Short Long Default Description
i input (required) The ExaNIC interface(s) to capture on
o output (required) The destination directory and filename stub to output to. Filenames will be output in the following format /output/dir/base_xx.expcap. Where xx is a unique file index. For details on the expcap format please see the Exact Capture Output Format (expcap) section later in this document.
c cpus (required) The list of CPUs to assign threads to for management, listening and writing threads. This is specified in the the following format, m:ls,ls,ls:ws,ws,ws. Where m is the core number for management, and ls/ws are comma separated lists of listener and writer CPU core numbers. For example --cpus=5:2,3:7,6,1 would configure Exact Capture to run the management thread on CPU 5, with two NIC listener threads on on CPUs 2 and 3 respectively, and three (or more) disk writer threads on cores 1,6 & 7 respectively. Note: the number of listener CPUs must be exactly equal to the number of ExaNIC --interfaces in use. Furthermore listener threads cannot share CPUs with management or writer threads. If there are fewer writer threads than --outputs, writer threads will be reused.
k no-kernel (flag) Prevents packets from reaching the kernel, by disabling interrupt generation for packets arriving on the ports used by exact-capture. It is recommended to always enable this option, to ensure the best performance from exact-capture.
s snaplen 2048B In some cases it is not necessary / useful to capture the entire packet. Set the snap length to determine the maximum size of packet that can be captured. This value cannot be 0 or less.
m maxfile 0 (unlimited) High rate capture can produce very large file sizes. To reduce the file sizes, Exact Capture can cap the file size to a maximum, and will start a new file each time it is reached. A value of 0 or less puts no limit on the output file size.
l logfile (none) Exact capture can optionally write log messages to a log file specified.
t log-report-int 1.0 This sets the statistics calculation and logging interval in seconds.
v verbose (flag) Enabling verbose mode will produce 2 output log lines every log interval (see above). These log lines will include summary statistics of the performance of all listener threads and all writer threads.
V more-verbose (flag) Enabling more verbose mode will produce 1 output log line for every listener and writer thread. Each log line will include per-thread statistics counters/statistics. This can be combined with --verbose mode above.
d debug-logging (flag) Debug logging mode enables display of the full file path, process ID and thread ID in each output log line. This is useful to track where a given log message originated.
T no-log-ts (flag) By default, logs include a timestamp. This can make the output overly verbose. Use this flag to disable timestamps.
w no-warn-overflow (flag) Software overflows will produce a warning. This may be problematic if the system is underperforming and these happen often. The flag disables these warnings.
S no-spin (flag) By default Exact Capture outputs a progress “spinner” to the console. This flag disables it.
n no-promisc (flag) By default Exact Capture puts the NIC into promiscuous mode.
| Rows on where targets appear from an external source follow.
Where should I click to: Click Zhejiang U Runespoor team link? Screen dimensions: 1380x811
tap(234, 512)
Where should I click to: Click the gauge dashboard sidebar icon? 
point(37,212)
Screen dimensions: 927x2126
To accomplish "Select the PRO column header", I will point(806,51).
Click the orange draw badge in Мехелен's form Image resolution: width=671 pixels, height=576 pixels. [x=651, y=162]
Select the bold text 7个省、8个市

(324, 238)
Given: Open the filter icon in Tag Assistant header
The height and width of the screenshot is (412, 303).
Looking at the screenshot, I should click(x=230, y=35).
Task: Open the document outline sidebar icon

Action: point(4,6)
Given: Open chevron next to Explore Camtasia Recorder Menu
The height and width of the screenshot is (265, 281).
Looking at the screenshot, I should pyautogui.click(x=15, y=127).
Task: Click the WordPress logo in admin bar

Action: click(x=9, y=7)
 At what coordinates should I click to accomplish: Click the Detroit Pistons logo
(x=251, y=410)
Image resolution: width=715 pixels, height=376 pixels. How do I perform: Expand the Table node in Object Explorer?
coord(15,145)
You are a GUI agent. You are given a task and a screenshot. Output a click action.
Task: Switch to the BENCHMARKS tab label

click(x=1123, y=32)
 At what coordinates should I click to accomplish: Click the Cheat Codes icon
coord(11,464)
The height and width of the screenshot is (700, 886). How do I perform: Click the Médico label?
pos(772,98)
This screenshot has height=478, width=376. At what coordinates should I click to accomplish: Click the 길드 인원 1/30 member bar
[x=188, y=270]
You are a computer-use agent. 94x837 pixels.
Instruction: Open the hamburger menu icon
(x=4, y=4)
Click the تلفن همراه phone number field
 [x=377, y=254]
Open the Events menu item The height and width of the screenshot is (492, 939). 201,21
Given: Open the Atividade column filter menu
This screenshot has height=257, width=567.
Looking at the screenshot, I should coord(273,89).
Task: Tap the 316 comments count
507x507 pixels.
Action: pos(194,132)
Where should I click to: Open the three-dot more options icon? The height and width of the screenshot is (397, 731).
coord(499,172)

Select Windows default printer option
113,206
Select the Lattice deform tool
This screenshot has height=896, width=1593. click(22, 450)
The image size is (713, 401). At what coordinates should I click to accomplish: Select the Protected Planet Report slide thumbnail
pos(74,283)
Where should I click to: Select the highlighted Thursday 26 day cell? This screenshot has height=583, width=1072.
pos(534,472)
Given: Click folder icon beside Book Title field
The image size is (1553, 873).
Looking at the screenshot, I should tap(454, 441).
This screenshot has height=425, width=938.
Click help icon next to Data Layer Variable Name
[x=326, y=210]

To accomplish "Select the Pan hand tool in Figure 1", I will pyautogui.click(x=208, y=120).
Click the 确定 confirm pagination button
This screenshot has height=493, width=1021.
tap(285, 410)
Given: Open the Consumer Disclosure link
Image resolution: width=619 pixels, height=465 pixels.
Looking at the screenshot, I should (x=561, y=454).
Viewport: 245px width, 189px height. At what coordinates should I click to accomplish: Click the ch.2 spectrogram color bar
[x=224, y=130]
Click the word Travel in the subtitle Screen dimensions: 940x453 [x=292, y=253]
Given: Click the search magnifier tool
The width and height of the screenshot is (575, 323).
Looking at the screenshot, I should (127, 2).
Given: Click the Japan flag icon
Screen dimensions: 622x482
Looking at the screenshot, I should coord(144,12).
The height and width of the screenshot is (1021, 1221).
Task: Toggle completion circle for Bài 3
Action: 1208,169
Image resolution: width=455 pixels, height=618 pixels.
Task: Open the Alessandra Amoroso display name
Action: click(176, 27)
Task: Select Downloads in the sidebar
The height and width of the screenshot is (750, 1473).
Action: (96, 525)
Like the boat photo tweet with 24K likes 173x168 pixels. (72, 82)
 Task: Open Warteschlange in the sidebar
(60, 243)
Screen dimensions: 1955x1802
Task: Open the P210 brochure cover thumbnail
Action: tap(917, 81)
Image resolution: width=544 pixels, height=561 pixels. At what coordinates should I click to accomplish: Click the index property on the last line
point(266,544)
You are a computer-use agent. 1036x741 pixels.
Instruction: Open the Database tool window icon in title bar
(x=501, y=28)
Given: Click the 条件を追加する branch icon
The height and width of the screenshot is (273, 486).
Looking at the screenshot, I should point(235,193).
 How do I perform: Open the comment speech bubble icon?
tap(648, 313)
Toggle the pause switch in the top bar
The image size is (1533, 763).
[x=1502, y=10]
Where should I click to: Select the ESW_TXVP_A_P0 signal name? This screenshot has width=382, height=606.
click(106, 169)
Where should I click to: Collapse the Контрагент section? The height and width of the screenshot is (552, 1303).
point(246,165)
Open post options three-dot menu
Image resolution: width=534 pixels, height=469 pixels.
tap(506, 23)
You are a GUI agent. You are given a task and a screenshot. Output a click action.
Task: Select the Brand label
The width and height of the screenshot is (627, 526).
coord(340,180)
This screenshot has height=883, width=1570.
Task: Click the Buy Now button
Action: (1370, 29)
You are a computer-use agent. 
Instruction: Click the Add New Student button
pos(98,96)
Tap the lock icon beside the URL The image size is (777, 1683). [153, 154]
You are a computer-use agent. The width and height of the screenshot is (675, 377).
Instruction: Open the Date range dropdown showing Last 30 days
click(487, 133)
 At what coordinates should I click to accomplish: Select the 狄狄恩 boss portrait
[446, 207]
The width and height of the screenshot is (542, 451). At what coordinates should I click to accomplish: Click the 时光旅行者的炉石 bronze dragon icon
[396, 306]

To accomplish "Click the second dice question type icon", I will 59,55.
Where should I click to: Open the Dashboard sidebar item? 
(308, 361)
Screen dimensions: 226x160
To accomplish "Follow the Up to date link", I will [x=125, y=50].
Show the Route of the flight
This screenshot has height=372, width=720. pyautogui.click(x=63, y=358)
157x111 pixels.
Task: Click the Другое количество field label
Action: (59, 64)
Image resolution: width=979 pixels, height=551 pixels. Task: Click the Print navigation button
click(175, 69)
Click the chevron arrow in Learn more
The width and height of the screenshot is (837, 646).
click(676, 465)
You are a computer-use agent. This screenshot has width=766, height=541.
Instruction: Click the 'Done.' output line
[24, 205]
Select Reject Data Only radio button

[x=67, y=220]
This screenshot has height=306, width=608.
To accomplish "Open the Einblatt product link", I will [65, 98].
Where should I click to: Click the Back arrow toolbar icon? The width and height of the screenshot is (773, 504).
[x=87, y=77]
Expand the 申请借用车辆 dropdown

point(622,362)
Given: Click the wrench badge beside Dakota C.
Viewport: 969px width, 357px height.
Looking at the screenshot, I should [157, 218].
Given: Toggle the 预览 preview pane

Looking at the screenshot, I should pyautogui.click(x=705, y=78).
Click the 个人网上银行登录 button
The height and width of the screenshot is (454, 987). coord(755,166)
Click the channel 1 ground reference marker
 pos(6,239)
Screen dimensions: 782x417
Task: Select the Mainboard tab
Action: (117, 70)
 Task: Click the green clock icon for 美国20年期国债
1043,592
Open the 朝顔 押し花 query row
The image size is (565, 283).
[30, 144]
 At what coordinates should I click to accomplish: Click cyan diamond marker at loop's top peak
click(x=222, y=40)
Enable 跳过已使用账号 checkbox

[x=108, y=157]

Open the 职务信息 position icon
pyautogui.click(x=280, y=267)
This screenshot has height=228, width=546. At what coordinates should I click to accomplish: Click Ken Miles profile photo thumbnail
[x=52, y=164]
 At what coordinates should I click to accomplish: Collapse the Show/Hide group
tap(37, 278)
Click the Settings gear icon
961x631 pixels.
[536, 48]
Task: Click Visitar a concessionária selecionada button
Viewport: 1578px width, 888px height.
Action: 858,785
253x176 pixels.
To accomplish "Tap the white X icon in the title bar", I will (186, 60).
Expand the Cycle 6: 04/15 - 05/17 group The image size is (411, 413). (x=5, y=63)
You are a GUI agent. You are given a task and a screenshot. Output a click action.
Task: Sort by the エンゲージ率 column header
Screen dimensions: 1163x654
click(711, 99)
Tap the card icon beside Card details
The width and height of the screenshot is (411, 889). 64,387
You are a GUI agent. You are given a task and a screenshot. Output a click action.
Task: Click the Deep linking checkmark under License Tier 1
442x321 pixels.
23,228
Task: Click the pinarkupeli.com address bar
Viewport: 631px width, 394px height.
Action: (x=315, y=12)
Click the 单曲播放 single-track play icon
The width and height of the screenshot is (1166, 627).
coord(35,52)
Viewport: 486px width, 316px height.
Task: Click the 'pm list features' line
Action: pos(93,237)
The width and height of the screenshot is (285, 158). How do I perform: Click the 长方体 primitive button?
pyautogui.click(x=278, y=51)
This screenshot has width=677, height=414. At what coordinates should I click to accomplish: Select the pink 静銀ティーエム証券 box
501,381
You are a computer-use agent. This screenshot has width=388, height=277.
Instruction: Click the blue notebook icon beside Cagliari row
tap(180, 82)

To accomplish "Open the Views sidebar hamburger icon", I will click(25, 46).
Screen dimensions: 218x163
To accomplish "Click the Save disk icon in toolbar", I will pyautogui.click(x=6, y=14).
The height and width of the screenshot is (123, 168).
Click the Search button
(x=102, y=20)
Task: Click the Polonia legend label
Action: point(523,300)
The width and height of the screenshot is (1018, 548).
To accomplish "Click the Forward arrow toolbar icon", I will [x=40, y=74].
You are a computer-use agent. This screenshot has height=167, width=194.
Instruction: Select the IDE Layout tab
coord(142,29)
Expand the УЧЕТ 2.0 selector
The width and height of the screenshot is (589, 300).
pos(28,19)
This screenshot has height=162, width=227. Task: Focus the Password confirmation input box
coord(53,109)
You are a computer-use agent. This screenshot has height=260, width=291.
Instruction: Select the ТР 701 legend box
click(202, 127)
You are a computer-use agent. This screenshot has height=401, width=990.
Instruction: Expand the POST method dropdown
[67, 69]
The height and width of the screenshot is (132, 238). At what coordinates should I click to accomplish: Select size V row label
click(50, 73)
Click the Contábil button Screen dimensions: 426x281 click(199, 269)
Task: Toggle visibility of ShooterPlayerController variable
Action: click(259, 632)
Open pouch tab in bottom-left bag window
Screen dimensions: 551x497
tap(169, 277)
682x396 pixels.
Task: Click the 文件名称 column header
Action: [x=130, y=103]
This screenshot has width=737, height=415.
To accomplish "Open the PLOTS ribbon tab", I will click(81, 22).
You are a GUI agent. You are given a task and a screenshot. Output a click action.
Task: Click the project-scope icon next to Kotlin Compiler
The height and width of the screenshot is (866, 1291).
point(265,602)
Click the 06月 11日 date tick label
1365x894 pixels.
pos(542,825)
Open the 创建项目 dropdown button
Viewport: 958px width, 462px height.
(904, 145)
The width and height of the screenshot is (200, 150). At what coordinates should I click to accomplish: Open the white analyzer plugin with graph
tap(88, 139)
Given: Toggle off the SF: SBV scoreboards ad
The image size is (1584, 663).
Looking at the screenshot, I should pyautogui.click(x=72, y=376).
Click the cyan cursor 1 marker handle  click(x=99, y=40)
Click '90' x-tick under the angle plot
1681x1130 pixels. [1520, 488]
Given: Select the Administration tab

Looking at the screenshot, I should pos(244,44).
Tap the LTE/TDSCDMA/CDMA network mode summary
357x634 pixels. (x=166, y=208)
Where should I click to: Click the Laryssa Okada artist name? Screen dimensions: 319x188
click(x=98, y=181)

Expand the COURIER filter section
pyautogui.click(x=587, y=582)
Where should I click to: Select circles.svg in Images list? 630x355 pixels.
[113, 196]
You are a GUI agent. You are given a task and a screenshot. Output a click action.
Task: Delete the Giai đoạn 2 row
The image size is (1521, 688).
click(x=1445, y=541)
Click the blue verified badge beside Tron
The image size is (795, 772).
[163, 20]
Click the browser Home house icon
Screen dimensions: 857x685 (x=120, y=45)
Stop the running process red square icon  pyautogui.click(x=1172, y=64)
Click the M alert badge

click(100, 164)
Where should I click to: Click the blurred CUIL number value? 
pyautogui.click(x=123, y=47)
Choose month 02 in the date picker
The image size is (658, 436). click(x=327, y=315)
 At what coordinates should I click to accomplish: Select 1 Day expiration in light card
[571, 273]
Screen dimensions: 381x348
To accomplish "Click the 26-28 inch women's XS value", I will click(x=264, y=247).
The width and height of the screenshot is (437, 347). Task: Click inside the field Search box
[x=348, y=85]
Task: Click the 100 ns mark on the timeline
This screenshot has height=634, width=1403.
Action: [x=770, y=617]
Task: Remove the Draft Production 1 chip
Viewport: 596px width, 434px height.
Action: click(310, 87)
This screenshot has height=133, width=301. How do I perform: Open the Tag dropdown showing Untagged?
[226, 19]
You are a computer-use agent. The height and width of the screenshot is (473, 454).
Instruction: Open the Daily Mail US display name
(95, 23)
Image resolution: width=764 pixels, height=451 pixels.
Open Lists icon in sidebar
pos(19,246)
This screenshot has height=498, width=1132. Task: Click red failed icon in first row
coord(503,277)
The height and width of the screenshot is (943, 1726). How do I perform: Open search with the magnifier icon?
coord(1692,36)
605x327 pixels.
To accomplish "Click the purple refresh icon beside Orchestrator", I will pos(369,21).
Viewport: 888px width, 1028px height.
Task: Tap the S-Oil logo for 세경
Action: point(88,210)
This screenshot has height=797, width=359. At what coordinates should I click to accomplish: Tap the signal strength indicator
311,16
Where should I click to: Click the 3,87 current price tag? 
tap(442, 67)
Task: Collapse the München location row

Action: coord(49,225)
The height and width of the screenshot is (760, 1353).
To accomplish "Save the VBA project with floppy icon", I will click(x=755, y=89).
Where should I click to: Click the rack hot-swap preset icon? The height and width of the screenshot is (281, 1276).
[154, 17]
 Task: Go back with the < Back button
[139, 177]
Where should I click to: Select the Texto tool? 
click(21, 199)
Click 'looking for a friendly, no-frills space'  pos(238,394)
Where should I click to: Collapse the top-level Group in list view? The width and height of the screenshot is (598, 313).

This flag disables it.
p perf-test (flag) Exact Capture supports several performance testing modes. These can be used to give a sense of the best possible performance that you can expect from your system configuration. The modes are as follows:
  1. No performance testing
  2. Replace all ExaNIC interfaces with a dummy interface. ExaNICs are no longer a performance limitation. This tests the maximum possible receive rate that your system can achieve for 64B frames. Note that 10GbE line-rate with 64B frames is about 7Gb/s (due to Ethernet interfame gap overheads).
  3. Replace the internal memory queue with a dummy interface on both sides. This tests the maximum performance possible when when system memory is not the bottleneck. This is also a good test of disk writing speed (for minimum sized packets).
  4. Replace the ExaDisk interface with a dummy. This tests the performance through the system when disk writing speed is not a limitation. This may be helpful to debug cases where your disks are not configured/performing correctly.
  5. Replace both the ExaNIC and the internal memory ring with dummies. Can be used to measure the absolute best performance possible when NICs and memory are not the limitations. Can also help to find interference bugs between ExaNICs and ExaDisks sharing limited PCIe bandwidth.
  6. Replace the ExaNIC and ExaDisk with dummies. This is useful for testing the maximum achievable application throughput, including through system memory, but excluding reading from and writing to real hardware.
  7. Replace the memory queues and ExaDisk with dummies. Can be help to find interference bugs between ExaNICs and ExaDisks sharing limited PCIe bandwidth.
  8. Replace the ExaNIC, memory queue and ExaDisk interfaces with dummies. Useful for determining the overheads within the application (i.e. CPU speed) issues.